■ PROBLEM DETAILS ■
Repeat nothing but the lines below running from the one containing "Image resolution: width=1280" to the one containing "Task: Click the home icon in navigation bar". Keep both end lines.

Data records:
--*--

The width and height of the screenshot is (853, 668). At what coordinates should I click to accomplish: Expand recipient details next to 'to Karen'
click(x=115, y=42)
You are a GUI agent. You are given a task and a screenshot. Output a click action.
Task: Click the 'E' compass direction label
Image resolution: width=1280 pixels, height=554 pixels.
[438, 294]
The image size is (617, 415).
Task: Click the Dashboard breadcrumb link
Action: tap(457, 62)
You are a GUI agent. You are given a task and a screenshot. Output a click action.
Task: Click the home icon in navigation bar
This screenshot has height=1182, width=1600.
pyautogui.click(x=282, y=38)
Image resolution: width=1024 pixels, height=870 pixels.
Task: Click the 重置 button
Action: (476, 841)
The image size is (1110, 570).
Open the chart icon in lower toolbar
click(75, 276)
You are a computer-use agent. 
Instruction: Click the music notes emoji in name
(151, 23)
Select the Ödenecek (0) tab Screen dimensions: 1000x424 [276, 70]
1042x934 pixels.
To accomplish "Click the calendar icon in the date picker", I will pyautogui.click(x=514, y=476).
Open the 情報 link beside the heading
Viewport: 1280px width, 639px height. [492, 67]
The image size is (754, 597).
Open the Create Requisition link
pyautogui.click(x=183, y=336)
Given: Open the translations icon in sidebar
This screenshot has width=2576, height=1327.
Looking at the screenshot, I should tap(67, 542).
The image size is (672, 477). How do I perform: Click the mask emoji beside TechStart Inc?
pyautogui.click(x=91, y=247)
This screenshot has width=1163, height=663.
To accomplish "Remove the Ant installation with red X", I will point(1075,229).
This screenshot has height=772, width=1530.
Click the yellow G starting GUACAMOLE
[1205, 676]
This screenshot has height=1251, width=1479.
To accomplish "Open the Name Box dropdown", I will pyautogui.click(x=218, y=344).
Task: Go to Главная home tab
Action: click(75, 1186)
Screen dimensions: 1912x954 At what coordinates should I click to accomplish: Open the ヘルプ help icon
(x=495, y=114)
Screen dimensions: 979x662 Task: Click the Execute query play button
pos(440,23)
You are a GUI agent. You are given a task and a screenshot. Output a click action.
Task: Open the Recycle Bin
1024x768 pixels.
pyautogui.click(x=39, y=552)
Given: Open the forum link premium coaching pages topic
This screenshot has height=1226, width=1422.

--*--

■ ANSWER ■
Image resolution: width=1280 pixels, height=554 pixels.
[438, 294]
The image size is (617, 415).
Task: Click the Dashboard breadcrumb link
Action: tap(457, 62)
You are a GUI agent. You are given a task and a screenshot. Output a click action.
Task: Click the home icon in navigation bar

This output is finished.